Provided data.
═══

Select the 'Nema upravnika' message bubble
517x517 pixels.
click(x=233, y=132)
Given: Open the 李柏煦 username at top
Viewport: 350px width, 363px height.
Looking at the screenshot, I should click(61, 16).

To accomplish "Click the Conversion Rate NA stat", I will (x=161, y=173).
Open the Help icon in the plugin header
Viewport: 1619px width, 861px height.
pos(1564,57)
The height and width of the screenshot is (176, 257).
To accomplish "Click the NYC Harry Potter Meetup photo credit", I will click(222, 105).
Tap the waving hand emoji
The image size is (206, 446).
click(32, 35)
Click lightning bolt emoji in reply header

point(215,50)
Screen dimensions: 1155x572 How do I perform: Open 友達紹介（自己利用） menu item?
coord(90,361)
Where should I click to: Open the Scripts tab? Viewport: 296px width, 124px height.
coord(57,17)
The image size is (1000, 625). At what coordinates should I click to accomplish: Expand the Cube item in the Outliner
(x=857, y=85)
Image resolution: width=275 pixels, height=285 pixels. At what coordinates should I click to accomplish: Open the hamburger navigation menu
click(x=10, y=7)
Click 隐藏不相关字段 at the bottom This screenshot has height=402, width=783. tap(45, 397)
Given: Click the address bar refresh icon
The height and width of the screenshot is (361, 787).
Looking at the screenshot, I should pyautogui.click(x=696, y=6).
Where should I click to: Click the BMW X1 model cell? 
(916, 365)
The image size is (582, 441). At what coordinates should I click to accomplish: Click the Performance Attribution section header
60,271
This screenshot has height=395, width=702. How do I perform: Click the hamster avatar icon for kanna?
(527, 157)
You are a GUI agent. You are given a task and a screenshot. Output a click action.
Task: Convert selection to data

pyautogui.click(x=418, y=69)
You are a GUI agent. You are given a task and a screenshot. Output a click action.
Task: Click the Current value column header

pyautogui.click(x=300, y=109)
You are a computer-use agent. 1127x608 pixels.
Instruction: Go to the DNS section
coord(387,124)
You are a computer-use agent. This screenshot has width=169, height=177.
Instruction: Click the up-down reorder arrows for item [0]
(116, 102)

═══

Stated exercise.
Replace every "Viewport" in the items above with "Window" and write out all the lines again, with nothing else changed.

Output for this task.
Select the 'Nema upravnika' message bubble
517x517 pixels.
click(x=233, y=132)
Given: Open the 李柏煦 username at top
Window: 350px width, 363px height.
Looking at the screenshot, I should click(61, 16).

To accomplish "Click the Conversion Rate NA stat", I will (x=161, y=173).
Open the Help icon in the plugin header
Window: 1619px width, 861px height.
pos(1564,57)
The height and width of the screenshot is (176, 257).
To accomplish "Click the NYC Harry Potter Meetup photo credit", I will click(222, 105).
Tap the waving hand emoji
The image size is (206, 446).
click(32, 35)
Click lightning bolt emoji in reply header

point(215,50)
Screen dimensions: 1155x572 How do I perform: Open 友達紹介（自己利用） menu item?
coord(90,361)
Where should I click to: Open the Scripts tab? Window: 296px width, 124px height.
coord(57,17)
The image size is (1000, 625). At what coordinates should I click to accomplish: Expand the Cube item in the Outliner
(x=857, y=85)
Image resolution: width=275 pixels, height=285 pixels. At what coordinates should I click to accomplish: Open the hamburger navigation menu
click(x=10, y=7)
Click 隐藏不相关字段 at the bottom This screenshot has height=402, width=783. tap(45, 397)
Given: Click the address bar refresh icon
The height and width of the screenshot is (361, 787).
Looking at the screenshot, I should pyautogui.click(x=696, y=6).
Where should I click to: Click the BMW X1 model cell? 
(916, 365)
The image size is (582, 441). At what coordinates should I click to accomplish: Click the Performance Attribution section header
60,271
This screenshot has height=395, width=702. How do I perform: Click the hamster avatar icon for kanna?
(527, 157)
You are a GUI agent. You are given a task and a screenshot. Output a click action.
Task: Convert selection to data

pyautogui.click(x=418, y=69)
You are a GUI agent. You are given a task and a screenshot. Output a click action.
Task: Click the Current value column header

pyautogui.click(x=300, y=109)
You are a computer-use agent. 1127x608 pixels.
Instruction: Go to the DNS section
coord(387,124)
You are a computer-use agent. This screenshot has width=169, height=177.
Instruction: Click the up-down reorder arrows for item [0]
(116, 102)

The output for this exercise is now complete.